QUESTIONS:
1) List each distinct word of two or more letters that the post on midwifery and preconception care writes entirely in capital letters.
2) Carry on the post on midwifery and preconception care from the point where it stops.
[SOURCE PASSAGE]
Hello hello! I am so excited to dive into this series. If you guys didn’t know, midwives aren’t perfect. I like to think we’re pretty awesome but we definitely forget to tell you something in your clinic visits! The other way I think about it is this: we have so much to tell you there’s just not enough time! Sometimes I even think about the things I forgot to tell someone before going to sleep at night – “Dang it! I forgot to tell Susie about her options for birthing classes.” #truth.

Really, we’re doing our best, BUT…what if we had a tool that could help us to do better.

I did a google search last night for books on pregnancy and was overwhelmed by the options – and I do this for a living! I’ve read about 50% of the books out there and tend to only recommend the ones that actually provide education and empowerment to women. I do not recommend books that incite fear and worry in women. There is never a need for that! But I am always amazed at the differences among the different books and resources. So, we’re going back to the basics of education with this series! Other than listening to the baby and measuring your belly, what else should you expect at your prenatal visit? And after your visit, what resources can recommend (as a provider) or read for more education (as a patient)?

As I created these posts on preconception and pregnancy care, I made a series of checklists for your pregnancy visit. These checklists are a tool to use through each month of your pregnancy.

My hope is to put as much evidence-based information into the tools. I also anticipate the tools will change depending on the evidence available and I’ll update those accordingly! Another disclaimer is this: prenatal care differs a little bit across practices and the nation – BUT, the components should be the same across the spectrum of your care.

You can get your FREE checklist for preconception care on the TOOLS & HANDOUTS page.

Let’s do preconception! Heads up, it’s a loooonnnggg post. Who knew preconception care was in depth?


Why is preconception care important?
[/SOURCE PASSAGE]
[PROVIDED RECORDS]
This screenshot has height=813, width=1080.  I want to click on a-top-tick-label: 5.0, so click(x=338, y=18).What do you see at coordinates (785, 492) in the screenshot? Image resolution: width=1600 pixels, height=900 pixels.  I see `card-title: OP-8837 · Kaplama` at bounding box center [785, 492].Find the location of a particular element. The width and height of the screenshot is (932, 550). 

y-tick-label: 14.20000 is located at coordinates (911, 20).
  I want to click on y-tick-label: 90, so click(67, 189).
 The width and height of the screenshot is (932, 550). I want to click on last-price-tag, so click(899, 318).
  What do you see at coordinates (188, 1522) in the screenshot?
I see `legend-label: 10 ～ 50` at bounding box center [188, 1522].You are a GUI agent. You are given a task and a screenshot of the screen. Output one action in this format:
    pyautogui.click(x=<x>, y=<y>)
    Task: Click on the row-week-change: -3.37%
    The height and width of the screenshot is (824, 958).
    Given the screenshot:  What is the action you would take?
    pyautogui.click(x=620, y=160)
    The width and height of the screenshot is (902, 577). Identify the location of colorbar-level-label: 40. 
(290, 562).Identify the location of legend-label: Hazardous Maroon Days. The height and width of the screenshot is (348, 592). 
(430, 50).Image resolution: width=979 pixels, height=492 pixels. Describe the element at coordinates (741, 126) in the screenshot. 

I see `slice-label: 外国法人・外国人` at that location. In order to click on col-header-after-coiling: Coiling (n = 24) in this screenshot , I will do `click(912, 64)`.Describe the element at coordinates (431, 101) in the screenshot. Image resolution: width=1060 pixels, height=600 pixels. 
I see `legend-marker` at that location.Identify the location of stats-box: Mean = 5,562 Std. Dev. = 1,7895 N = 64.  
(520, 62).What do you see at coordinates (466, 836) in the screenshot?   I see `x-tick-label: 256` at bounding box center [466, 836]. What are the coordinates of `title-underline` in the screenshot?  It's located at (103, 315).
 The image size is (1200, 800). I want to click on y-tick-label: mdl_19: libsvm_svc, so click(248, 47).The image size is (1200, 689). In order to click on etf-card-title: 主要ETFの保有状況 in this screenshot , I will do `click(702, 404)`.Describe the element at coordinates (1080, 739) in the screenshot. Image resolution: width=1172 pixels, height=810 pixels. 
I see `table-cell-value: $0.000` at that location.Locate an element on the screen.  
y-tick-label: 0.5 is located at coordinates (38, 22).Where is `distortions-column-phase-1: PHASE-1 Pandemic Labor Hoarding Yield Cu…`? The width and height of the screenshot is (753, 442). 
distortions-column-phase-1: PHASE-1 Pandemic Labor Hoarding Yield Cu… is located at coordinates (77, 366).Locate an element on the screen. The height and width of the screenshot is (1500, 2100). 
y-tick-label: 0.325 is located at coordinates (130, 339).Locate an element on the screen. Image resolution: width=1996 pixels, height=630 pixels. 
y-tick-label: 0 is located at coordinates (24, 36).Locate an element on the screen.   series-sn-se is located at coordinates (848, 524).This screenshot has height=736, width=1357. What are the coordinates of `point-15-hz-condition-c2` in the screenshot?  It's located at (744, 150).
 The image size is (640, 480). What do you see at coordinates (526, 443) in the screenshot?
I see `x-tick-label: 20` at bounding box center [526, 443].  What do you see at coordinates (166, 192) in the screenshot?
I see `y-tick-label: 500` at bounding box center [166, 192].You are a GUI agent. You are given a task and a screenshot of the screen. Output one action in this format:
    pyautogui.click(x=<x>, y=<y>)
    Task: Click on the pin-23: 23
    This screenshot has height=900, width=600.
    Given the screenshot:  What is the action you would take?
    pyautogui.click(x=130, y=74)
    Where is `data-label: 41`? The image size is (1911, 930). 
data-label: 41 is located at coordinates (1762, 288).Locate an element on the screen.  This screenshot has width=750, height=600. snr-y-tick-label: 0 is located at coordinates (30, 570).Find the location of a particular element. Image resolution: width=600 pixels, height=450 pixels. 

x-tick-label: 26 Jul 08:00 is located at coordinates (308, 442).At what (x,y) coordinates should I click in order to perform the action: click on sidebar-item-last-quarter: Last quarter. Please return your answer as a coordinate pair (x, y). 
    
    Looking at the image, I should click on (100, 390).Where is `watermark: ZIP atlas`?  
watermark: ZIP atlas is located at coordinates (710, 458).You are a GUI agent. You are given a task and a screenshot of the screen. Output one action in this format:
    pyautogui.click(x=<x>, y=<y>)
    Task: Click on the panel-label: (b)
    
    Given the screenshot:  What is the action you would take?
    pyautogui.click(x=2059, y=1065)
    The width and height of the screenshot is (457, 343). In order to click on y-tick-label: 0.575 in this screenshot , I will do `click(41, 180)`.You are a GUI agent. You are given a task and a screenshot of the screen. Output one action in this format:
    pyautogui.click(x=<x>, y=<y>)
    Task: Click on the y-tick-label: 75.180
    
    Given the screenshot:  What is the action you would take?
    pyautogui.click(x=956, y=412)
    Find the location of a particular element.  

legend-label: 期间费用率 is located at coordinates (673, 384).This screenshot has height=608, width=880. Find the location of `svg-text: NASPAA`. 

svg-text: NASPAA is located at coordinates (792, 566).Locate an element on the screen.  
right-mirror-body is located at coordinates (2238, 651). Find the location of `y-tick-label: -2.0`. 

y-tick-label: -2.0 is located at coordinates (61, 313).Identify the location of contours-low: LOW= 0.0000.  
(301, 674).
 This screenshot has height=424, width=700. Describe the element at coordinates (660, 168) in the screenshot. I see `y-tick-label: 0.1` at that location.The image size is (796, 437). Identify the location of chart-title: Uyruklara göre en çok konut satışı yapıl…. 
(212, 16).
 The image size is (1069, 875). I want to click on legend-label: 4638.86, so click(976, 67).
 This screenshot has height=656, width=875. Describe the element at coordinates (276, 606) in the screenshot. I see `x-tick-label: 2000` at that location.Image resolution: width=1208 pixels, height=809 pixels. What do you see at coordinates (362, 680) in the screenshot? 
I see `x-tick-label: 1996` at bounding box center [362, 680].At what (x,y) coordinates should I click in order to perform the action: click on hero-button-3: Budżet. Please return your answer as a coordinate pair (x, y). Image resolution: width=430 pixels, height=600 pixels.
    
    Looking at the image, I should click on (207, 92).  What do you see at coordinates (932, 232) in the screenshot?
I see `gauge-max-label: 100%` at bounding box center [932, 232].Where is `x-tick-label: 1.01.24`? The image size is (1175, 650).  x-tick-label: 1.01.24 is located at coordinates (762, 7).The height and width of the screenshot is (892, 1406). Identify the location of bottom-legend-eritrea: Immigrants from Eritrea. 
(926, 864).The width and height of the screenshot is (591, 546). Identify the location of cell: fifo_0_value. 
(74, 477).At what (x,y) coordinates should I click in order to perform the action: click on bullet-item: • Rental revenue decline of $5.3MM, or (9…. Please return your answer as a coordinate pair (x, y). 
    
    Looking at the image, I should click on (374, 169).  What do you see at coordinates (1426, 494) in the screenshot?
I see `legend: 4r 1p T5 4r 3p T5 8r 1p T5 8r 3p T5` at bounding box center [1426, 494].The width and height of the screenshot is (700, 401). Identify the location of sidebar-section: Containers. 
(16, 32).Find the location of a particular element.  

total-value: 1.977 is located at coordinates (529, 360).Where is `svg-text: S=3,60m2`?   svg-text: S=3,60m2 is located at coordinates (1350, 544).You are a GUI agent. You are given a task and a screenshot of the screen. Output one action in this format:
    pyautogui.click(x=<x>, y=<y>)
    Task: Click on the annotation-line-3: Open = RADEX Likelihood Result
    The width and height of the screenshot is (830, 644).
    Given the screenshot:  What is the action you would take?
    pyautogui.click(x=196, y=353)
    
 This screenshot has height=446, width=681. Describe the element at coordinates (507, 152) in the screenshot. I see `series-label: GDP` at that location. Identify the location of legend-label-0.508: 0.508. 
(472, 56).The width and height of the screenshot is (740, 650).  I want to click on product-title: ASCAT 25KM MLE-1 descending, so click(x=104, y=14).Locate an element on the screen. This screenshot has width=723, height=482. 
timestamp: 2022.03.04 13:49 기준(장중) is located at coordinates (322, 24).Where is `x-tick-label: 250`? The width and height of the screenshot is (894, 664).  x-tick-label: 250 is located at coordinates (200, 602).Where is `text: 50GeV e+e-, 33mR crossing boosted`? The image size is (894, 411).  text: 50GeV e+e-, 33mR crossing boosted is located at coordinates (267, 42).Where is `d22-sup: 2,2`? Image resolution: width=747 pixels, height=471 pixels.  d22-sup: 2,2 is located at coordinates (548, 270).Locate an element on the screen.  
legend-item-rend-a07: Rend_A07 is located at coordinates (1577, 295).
[/PROVIDED RECORDS]
RESULTS BY TASK:
1) BUT, FREE, TOOLS, HANDOUTS

2)
There are two main reasons. First, 50% of pregnancies are unplanned which makes counseling about preconception difficult for a provider. It is unclear when it is the best time to offer preconception counseling. Unplanned pregnancy can prevent a woman from making changes to her lifestyle before she becomes pregnant. Second, there are many factors that affect a woman’s health or a fetus’ health that require awareness or changes in the woman’s lifestyle prior to or in the beginning of pregnancy. Sometimes a consultation with a healthcare provider is recommended before pregnancy depending on the woman’s health conditions (example: the mother has diabetes).

The good news is that many risk factors are modifiable prior to pregnancy. Yet the United States has a long way to go. In 2015, “50% of women [were] overweight or obese, 19% [were] current smokers, 10% [had] hypertension and 3% [had] diabetes” (American Academy of Family Physicians [AAFP], 2015, p.1). And these are only a few of the risk factors that should be addressed in preconception health!


What is preconception health care?

The Centers for Disease Control and Prevention (CDC, 2020) has the best definition of preconception health care that I’ve seen:

Preconception health care is the medical care a woman or man receives from a provider that focuses on the parts of health that have been shown to increase the chance of having a healthy baby.


Who makes preconception care recommendations?

The short answer: a lot of organizations (but this is always an excellent question to ask when reviewing guidelines!). I reviewed a lot of articles offering guidelines. One of the best articles I found was published by the American Journal of Obstetrics & Gynecology in 2008. The summary supplement was the work of a task force that reviewed over 700 articles for evidence on preconception care over four year period. The task force was created by the Centers for Disease and Prevention (CDC) to focus on preconception health and health care (Jack et al, 2008). One of my favorite things the authors noted was this: “there is a relatively short list of core interventions for which there is substantial evidence of efficacy when applied in the preconception period” (Jack et. al, 2008, p.1).

Other excellent sources include:


How many woman get preconception care?

About 14% of women get preconception care according to a 2015 study and a 2006 study found that 95% of women surveyed did not recall receiving any counseling about preconception care (AAFP, 2015). Clearly there is a an opportunity to improve.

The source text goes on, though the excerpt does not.